(Source records)
Segment Open

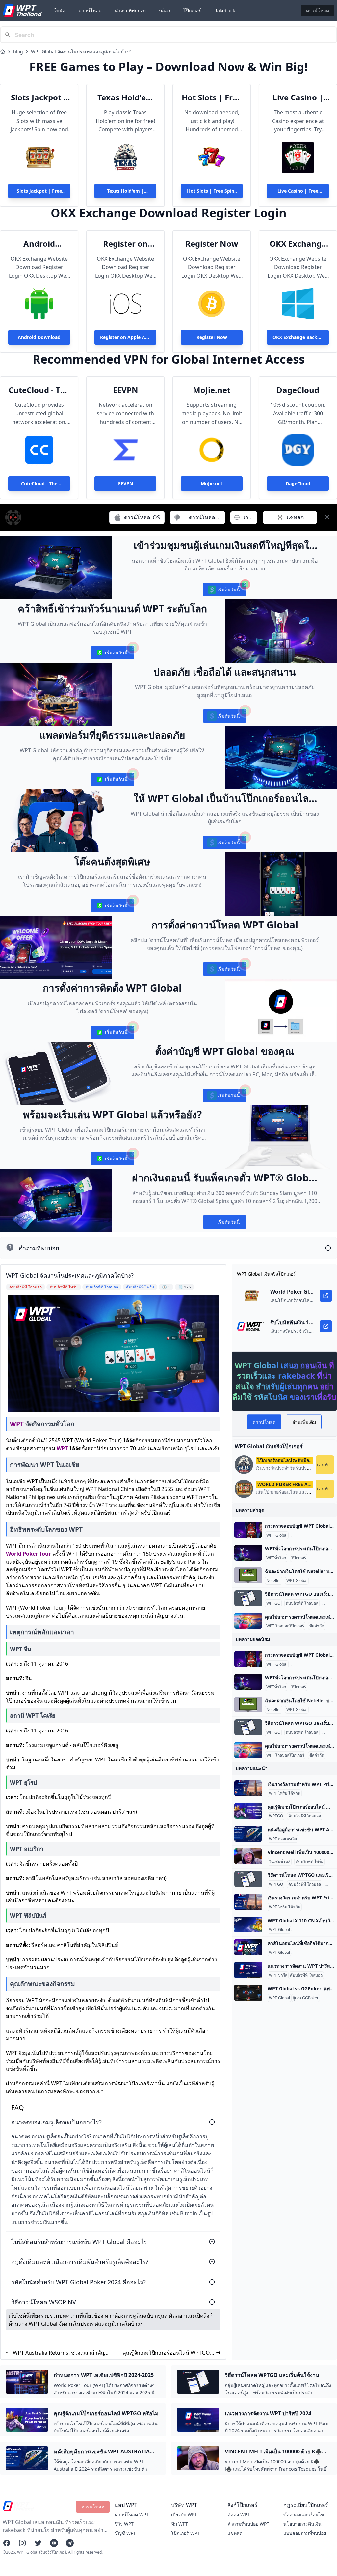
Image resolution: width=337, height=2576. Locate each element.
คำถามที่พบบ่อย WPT (248, 2524)
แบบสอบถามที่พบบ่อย (304, 2533)
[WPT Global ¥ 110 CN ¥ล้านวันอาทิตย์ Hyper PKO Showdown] (248, 1924)
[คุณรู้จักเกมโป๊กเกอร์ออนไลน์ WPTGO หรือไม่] (248, 1811)
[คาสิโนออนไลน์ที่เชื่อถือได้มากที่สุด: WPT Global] (248, 1947)
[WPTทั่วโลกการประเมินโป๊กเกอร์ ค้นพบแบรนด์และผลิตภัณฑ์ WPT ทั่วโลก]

Segment Closed

(Work request)
Copy every line from the records above that contains the string "Global".

(Reply to the task)
[WPT Global ¥ 110 CN ¥ล้านวันอาทิตย์ Hyper PKO Showdown] (248, 1924)
[คาสิโนออนไลน์ที่เชื่อถือได้มากที่สุด: WPT Global] (248, 1947)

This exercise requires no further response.